Although she was in Air Force Reserve Officers’ Training Corps (ROTC) in high school, she says it was never her plan to go into the military. Quanda was attending college in Maryland and was on her way to an appointment when it started raining. She ducked into a building that housed the Air Force ROTC office and learned about their summer camp, which she thought sounded like fun. She never looked back.

Quanda says it’s only been within the last several years that she and her father have shared stories of their time in the military.

“We talk twice a week, and I’ve learned more about his career in the military, and he has learned about mine,” she says. “Neither of us had talked about it until, you know, over the years.

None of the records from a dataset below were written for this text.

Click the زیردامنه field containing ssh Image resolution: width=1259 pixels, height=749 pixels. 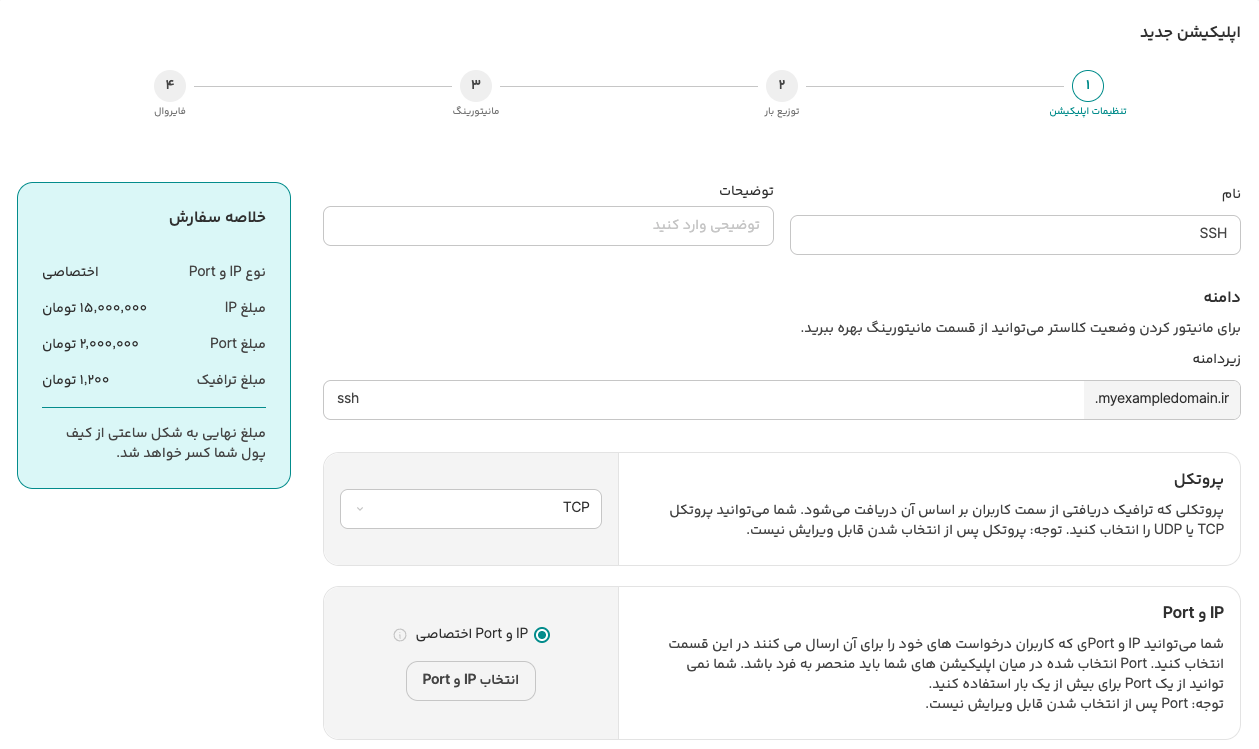703,400
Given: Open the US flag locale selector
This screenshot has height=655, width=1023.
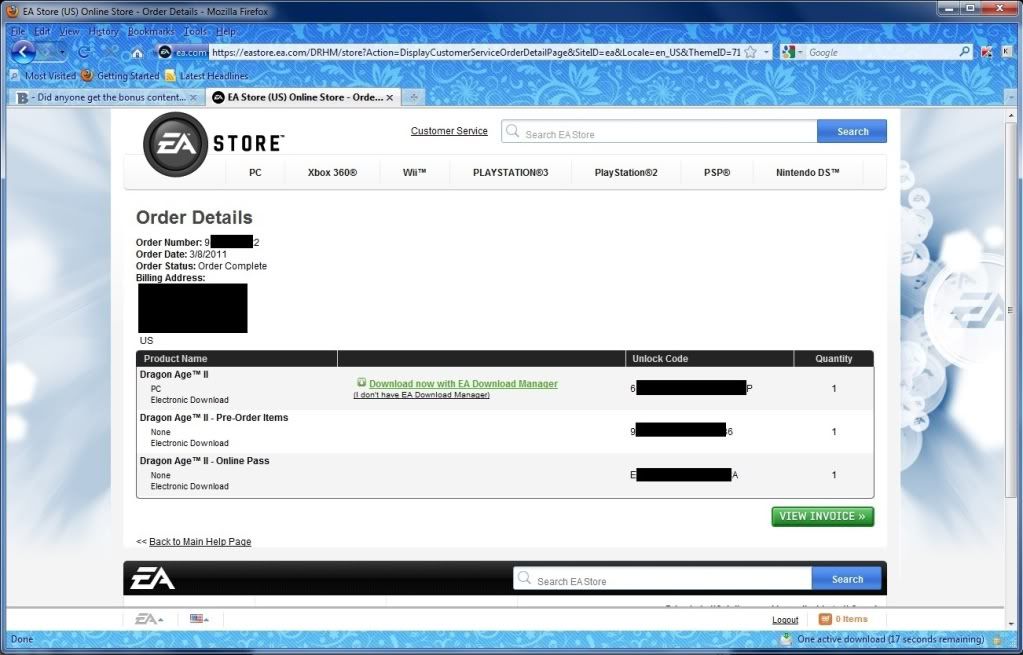Looking at the screenshot, I should coord(198,619).
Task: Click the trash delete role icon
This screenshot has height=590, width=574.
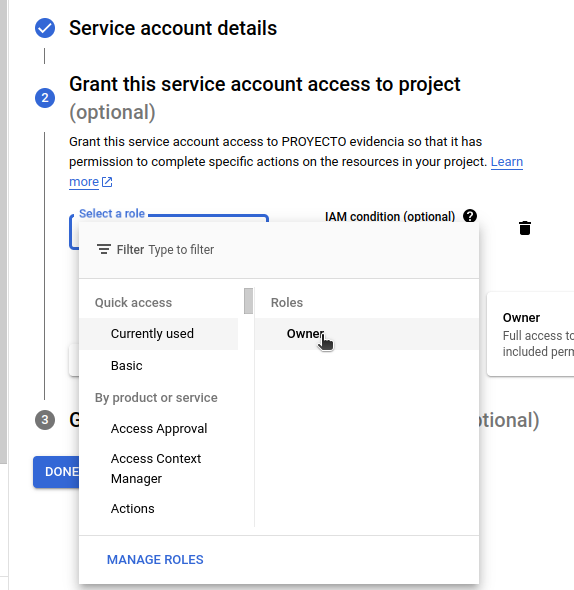Action: pos(525,228)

So, it’s exciting to learn.”


PVA Arizona Chapter member Edward Walker, who sustained a level T3/T4 spinal-cord injury in 1989, is 75 years old and lives in Tucson, Ariz.

Walker graduated from high school May 31, 1966, and joined the Marine Corps on June 13, 1966. He served as a gunnery sergeant until 1981.

He was motivated to join the military by his father, Edwin Walker, who served in the Army during World War II.

“I wanted to go into the military because he told me, ‘Never volunteer for anything,’” Edward says. “The Army was dying like flies in ’66, ’65 in Vietnam. I couldn’t swim, so I didn’t want to join the Navy. The Air Force promised me the world, and the Marine Corps promised me nothing. They promised me that I would be fed, and they kept their promise.”


PVA member-at-large Paul Anthony Puskar, who has MS, is 77 years old and lives in King of Prussia, Pa. He served in the Navy from 1964 to 1983.

His late father, Paul Joseph Puskar, also served in the Navy for just under nine years. His father served aboard patrol torpedo boats with John F. Kennedy and was a Pearl Harbor survivor from the USS St. Louis (CL-49).

“On that morning, him and couple of his friends were on their way to Mass on the beach and as he was reaching in his pocket to get his ID card, the Japanese attacked,” Paul Anthony says. “Two of his best friends got wiped out, and he crawled to his battleship station. And the rest is history, I guess.”

Paul Anthony says his mind was made up in high school to join the Navy because he wanted to continue the family tradition.


PVA New England Chapter member Bernice Bartlett DeBlois, who has MS, is 73 years old and lives in Brooklin, Maine. She joined the Army right after graduating from high school and served as a dental assistant from 1969 to 1971.

Her late father, Wesley Cook Bartlett Jr., influenced her decision to join the military. He was a Navy gunner’s mate 3rd class aboard a Liberty cargo ship during World War II. She says he never spent money on tattoos because he wanted to send money home to help his parents care for his other eight siblings. She also had three uncles who served in various branches and a grandfather who served in the Spanish-American War.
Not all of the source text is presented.